In this case the developer needs to explain the why as shown below to prevent fraud.
/// <summary>
/// Is a valid SSN
/// </summary>
/// <returns>True if valid, false if invalid SSN</returns>
/// <remarks>
///
/// Guaranteed to never be an empty string or null, client code handles this.
///
/// ^ #Start of expression
/// (?!\b(\d)\1+-(\d)\1+-(\d)\1+\b) #Don't allow all matching digits for every field
/// (?!123-45-6789|219-09-9999|078-05-1120) #Don't allow "123-45-6789", "219-09-9999" or "078-05-1120"
/// (?!666|000|9\d{2})\d{3} #Don't allow the SSN to begin with 666, 000 or anything between 900-999
/// - #A dash (separating Area and Group numbers)
/// (?!00)\d{2} #Don't allow the Group Number to be "00"
/// - #Another dash (separating Group and Serial numbers)
/// (?!0{4})\d{4} #Don't allow last four digits to be "0000"
/// $ #End of expression
/// </remarks>
public static bool IsValidSocialSecurityNumber(string value) => SSNValidationRegex().IsMatch(value.Replace("-", ""));
Separation of GeneratedRegex
Consider placing GeneratedRegex in a new file if there are many. For instance, given a class named StringExtensions create StringExtensions.cs then create a new file named GeneratedRegularExpressions.cs and alter the class name to StringExtensions.
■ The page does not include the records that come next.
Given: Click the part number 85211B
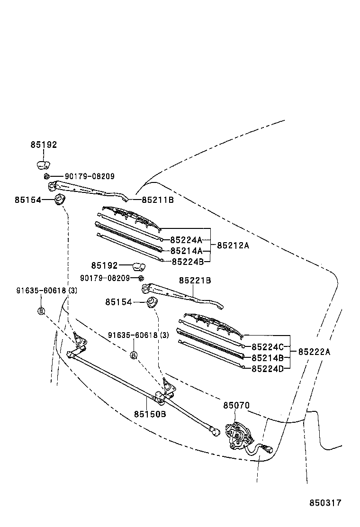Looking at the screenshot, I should tap(158, 200).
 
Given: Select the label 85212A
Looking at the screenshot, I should tap(233, 245).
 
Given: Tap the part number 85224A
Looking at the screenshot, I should tap(186, 240).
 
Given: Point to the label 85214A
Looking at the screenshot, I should tap(186, 251).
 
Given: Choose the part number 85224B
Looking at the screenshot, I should tap(188, 261).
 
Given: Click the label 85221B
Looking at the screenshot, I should tap(195, 281).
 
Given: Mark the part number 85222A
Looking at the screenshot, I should tap(314, 352).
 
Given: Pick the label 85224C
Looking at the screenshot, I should tap(267, 347).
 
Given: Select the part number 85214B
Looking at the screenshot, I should tap(267, 358).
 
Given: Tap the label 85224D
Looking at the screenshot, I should tap(267, 368).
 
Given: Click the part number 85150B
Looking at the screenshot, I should tap(150, 414).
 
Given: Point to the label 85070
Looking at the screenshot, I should tap(236, 406).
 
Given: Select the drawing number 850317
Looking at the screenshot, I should tap(325, 503).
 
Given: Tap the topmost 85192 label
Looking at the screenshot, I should tap(44, 145).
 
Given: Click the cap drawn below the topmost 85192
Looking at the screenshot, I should tap(43, 165).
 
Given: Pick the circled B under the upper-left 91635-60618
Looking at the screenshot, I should tap(41, 311).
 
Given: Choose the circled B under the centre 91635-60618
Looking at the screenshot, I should tap(134, 355).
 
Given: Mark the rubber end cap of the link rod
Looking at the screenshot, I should tap(216, 432).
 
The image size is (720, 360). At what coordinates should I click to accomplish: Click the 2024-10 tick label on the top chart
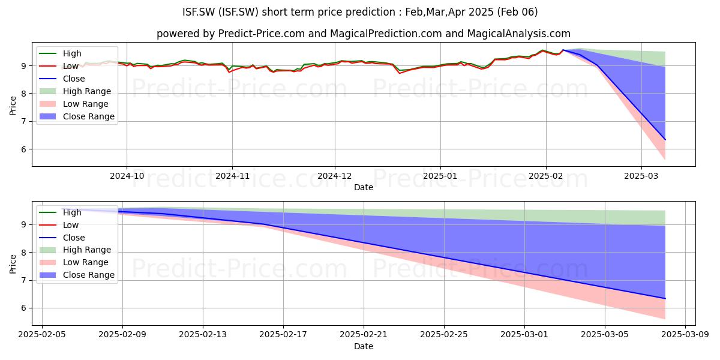(127, 176)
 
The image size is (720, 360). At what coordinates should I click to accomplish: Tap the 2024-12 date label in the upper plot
(335, 176)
Example for GeneratedRegularExpressions.cs
public static partial class StringExtensions
{
[GeneratedRegex(@"^(?=.*[a-z])(?=.*[A-Z])(?=.*\d)(?=.*[^\da-zA-Z]).{8,}$")]
private static partial Regex PasswordRegEx();
[GeneratedRegex(@"([A-Z][a-z]+)")]
private static partial Regex CaseRegEx();
[GeneratedRegex("[0-9]+$")]
private static partial Regex NumericSuffixRegEx();
[GeneratedRegex("[0-9][0-9 ]{13,}[0-9]")]
private static partial Regex CreditCardMaskRegEx();
}
Then the main code which is shown here.
Summary
Information and code samples have been provided to show how to implement source generation for RegEx (Regular Expressions) which provide better performance gains than conventional implementation of regular expressions with the bonus of XML documentation.